Душно. Мутится в голове липкими приторными приступами, как будто за горло хватают цепкие пальцы неземного чудовища из какого-то нового, электрического ада. Ад, кстати, всегда изображался рыжеватым, даже если в нем не было видимых языков пламени или алых чертей с винно-красными узкими хвостами, похожими на кнуты. К таким кнутам не хватает только дубинок.

Тех дубинок, которыми сейчас гонят кого-то с длинной белой полосой вдоль пальто. Это – опознавательный знак времен Блэкаута и Гражданской войны, а нынешнее правительство, с таким рвением желающее избавиться от всех ненужных людей, решило оставить метки и наказывать за ношение полос, не подходящих под цвет Кодекса Коммуниста. Этого человека сотрут: тело испарят, всю информацию подчистят, а всех, кто знал, холодно-вежливым письмом попросят не упоминать ничего. Да и это – только формальность, все и без того знают, что за упоминания «стёртого» грозит наказание, хоть и не равное самому процессу, но почти сравнимое с ним.

«Как на свиньях».

На самом Блоке метка красная – раскрашена вот-вот уже почти пролитой кровью дорогих ему людей. Всё распалось на три цвета – белый, чёрный и красный, только у них есть право смешиваться, только они имеют разрешение на жизнь.

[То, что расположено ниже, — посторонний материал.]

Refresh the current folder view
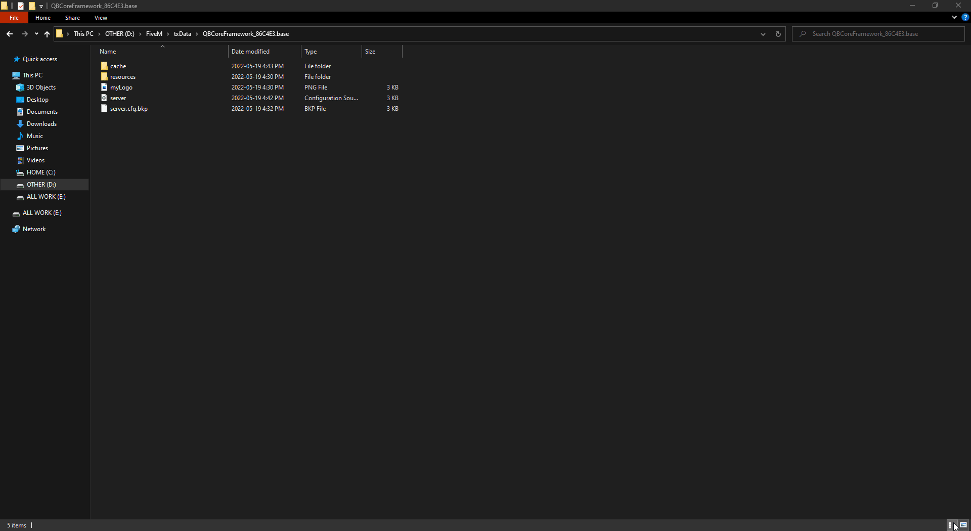This screenshot has height=531, width=971. click(778, 34)
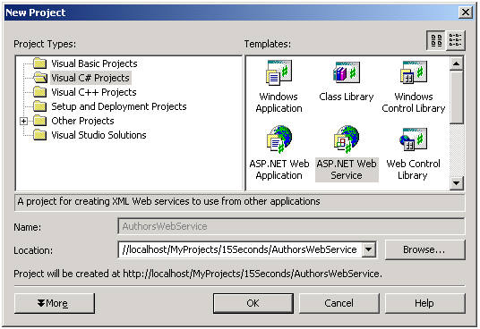Choose the ASP.NET Web Service template

point(347,153)
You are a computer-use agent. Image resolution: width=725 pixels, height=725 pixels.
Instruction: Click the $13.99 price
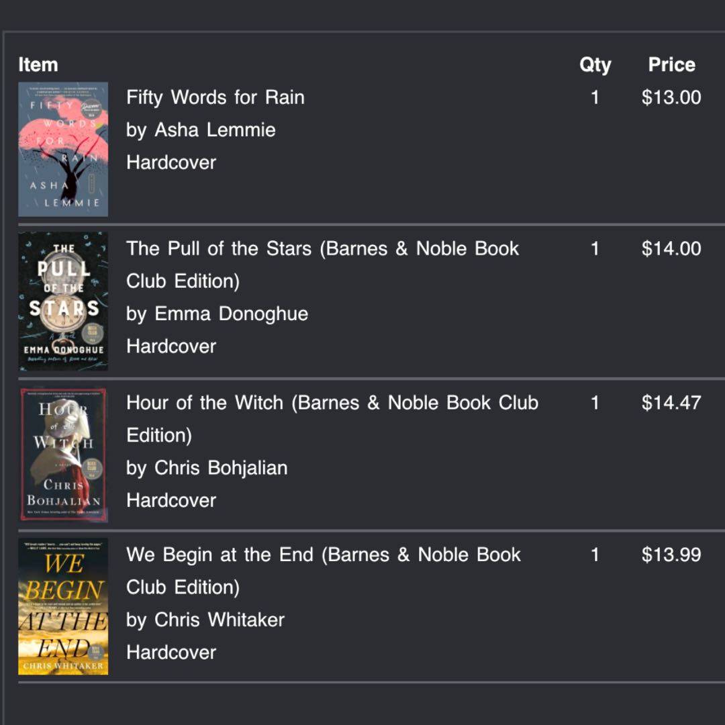[671, 555]
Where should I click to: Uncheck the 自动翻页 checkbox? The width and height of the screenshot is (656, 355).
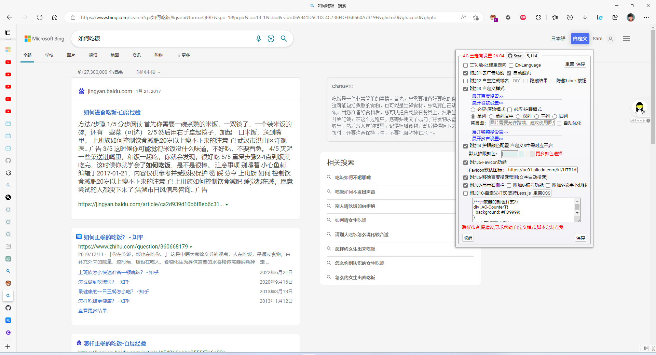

Вот с несчастного срывают пальто, и Блоку как в страшном сне бросаются знакомые серые глаза, безысходно сверкающие двумя дымчатыми кварцами.

Блок делает несколько бессознательных шагов назад. Этого человека тот, кто стучит по металлу крыши дешёвыми рабочими набойками сейчас, знает прекрасно, хоть и имел некоторые разногласия. Разногласия – не повод стирать человека! У него есть прекрасная жена и ребёнок, он толком не занимается агитацией!.. Блок сам знает куда больше людей, которые в правительстве могут быть настоящими… ммм… эх! В голове что-то мутится и идёт помехами, белый шум причиняет почти физическую боль.

Блок останавливается, покачиваясь; останавливается и процессия внизу. Внезапно в нём горит мысль: а знают ли эти господа с электродубинками, что мы – люди? Помнят ли они что-нибудь о своих старых обещаниях дать каждому человеку права?

Его когда-то звали Александр, того, кто внизу – Николай.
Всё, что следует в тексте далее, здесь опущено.